(9 am. – promoted by ek hornbeck)
Steve Burns at the Wisconsin Network for Peace and Justice asks a very timely question, as Congress takes it sweet time tinkering with a stimulus bill:
What is it the makes Democrats so committed to the Senate rule that allows the minority to tie things in knots?
Remember the "nuclear option" threat by the GOP when Republicans ruled the Senate? The threat, basically, was that if Dems didn't play ball they'd change the rules and eliminate the rule that says you need 60 votes to end debate and pass a bill.
It’s not like it was in “Mr.
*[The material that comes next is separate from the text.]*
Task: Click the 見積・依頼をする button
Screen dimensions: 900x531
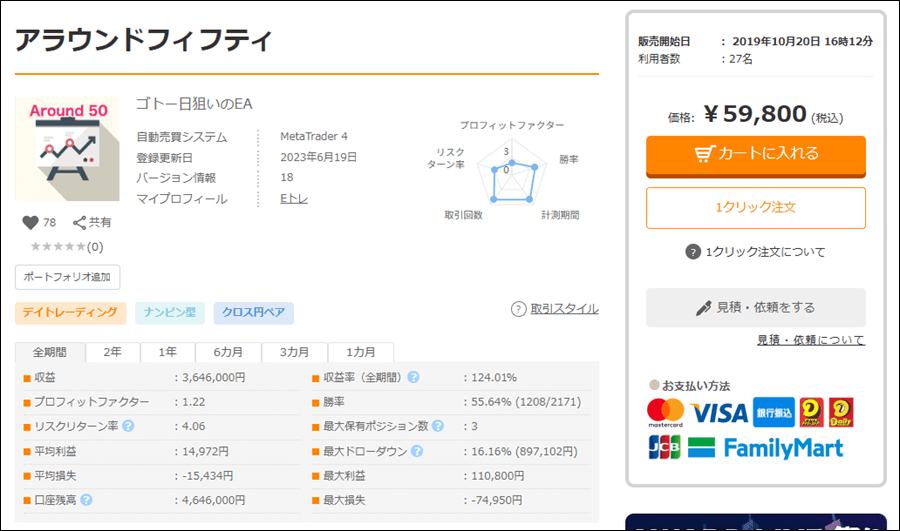Action: click(755, 307)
Smith Goes to Washington.” Says Burns:
After Democrats retook the Senate in the 2006, Republicans, now the minority, filibustered frequently, under a tacit agreement with Senate Democratic leader Harry Reid that they would never actually be required to go through exertions of Mr. Smith’s Senator Jefferson Smith. No thermos of hot coffee and wax-paper-wrapped sandwiches for them, Republican leaders merely needed to utter the word “filibuster” and Reid would quickly drop any proposed legislation that didn’t have a guarantee of 60 votes. This exercise became so routine that newspapers began to omit mention of the filibuster entirely, simply reporting that a piece of legislation failed because it didn’t have the “60 votes needed for passage.” An inattentive reader might be forgiven for thinking the Constitution had been quietly amended to require a three-fifths majority for passage of legislation in the Senate.
Why do the two parties have such differing levels of commitment to the filibuster? Republicans, when in the majority, are willing to discard it entirely, and agree to keep it only on the condition that it never be used, while Democrats cling stubbornly to the filibuster, even when it appears to ensure the defeat of their legislative program. Why?
I’ve thought for some time, during the last session of Congress, that Democrats should call the GOP bluff. Make them actually filibuster.
I’ve been thinking it while watching this charade on the stimulus bill. If Republicans want to stand up and talk for days to prevent passage of an economic stimulus package, while the economic handbasket careens closer to hell every day, let them do that.
Let the whole country see what they stand for. Let the voters see that it’s not just Rush Limbaugh who is willing to put everyone at risk for the sake of political payback.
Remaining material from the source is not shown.